One of the nation’s largest foodservice distributors is promoting its membership in a foodservice industry food safety group and is embracing practices for a uniform industry traceback system.


U.S. Foodservice embraces global data synchronization for foodservice traceability


Rosemont, Ill.-based U.S. Foodservice, which was one of the 55 founding member companies of the Foodservice GS1 U.S. Standards Initiative, is publicizing its efforts to adopt the global data synchronization network to promote a standardized foodservice industry traceability platform.

On July 9, U.S. Foodservice officials said they remain committed to leveraging the new standards in partnership with its suppliers.

Gene Carbonara, senior director of operations for U.S. Foodservice’s Monarch Foods, said the distributor has in the past been implementing the global data synchronization network practices in various forms but has recently begun increasing its adoption of procedures for standardized global location and Global Trade Item Numbers.

“What tends to happen today in the foodservice industry is that when there is a recall like spinach, we tend to throw out all the spinach we have in the house because we can’t accurately do this (traceback),” Carbonara said. “What we have today is quite an expensive and inefficient process. This (global data synchronization) is foundational and will be truly transformational for the foodservice industry. We have never had this in the foodservice industry.”

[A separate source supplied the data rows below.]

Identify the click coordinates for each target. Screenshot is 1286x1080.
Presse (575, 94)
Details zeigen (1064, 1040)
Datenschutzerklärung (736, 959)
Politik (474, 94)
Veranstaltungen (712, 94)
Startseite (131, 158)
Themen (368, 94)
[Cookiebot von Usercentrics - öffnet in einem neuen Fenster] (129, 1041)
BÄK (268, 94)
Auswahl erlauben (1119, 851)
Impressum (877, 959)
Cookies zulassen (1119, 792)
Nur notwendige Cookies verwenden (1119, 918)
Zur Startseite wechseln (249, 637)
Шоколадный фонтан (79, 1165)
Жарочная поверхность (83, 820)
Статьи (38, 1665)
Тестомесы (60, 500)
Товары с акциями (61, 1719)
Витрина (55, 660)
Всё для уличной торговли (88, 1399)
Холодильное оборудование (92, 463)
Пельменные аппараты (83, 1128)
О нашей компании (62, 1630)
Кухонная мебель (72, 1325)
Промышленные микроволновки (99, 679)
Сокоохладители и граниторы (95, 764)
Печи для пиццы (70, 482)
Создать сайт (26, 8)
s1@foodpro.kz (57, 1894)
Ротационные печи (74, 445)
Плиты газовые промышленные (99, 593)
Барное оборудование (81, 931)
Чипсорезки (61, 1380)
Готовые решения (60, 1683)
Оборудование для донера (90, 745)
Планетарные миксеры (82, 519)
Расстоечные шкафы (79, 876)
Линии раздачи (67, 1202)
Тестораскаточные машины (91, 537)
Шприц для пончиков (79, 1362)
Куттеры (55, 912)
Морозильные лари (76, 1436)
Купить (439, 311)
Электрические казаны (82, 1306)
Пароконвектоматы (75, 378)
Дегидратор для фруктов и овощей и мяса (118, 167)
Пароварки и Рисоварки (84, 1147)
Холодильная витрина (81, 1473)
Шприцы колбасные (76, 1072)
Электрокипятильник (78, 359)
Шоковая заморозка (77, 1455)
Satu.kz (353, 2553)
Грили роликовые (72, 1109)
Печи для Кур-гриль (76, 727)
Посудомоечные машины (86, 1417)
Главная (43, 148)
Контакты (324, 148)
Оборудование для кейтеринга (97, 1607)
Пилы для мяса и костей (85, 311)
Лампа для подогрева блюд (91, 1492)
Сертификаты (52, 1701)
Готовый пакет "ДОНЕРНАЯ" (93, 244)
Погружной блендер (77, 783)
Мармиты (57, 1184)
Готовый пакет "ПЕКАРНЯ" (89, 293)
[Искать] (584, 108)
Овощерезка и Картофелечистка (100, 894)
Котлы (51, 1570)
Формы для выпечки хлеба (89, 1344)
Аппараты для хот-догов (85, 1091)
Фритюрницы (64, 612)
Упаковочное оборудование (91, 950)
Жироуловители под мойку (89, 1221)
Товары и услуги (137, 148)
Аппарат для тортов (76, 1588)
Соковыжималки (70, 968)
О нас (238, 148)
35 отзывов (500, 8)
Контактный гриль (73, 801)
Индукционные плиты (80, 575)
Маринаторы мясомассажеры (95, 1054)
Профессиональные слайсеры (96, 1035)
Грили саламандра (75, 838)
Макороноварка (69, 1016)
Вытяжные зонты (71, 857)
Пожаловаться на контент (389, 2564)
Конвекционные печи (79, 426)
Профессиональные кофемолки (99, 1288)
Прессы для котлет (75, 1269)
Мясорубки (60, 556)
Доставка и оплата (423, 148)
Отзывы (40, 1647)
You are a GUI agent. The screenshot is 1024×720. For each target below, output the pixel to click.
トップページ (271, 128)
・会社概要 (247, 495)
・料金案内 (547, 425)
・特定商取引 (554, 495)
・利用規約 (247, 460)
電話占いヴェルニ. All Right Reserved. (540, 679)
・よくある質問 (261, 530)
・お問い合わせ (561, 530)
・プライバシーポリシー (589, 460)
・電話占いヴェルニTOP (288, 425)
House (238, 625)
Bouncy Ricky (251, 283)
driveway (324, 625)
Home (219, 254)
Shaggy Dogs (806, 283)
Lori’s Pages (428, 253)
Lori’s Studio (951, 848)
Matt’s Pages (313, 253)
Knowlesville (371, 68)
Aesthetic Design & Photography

Carbonara said data synchronization should allow suppliers to establish a common language for all customers and distributors to use.

He said it should also help drive waste out of the supply chain by allowing the industry to quickly identify a product’s origin.

U.S. Foodservice is working with FSE Inc., Waltham, Mass., as its global data synchronization data pool provider.

The Foodservice GS1 U.S. Standards Initiative was formed late last year.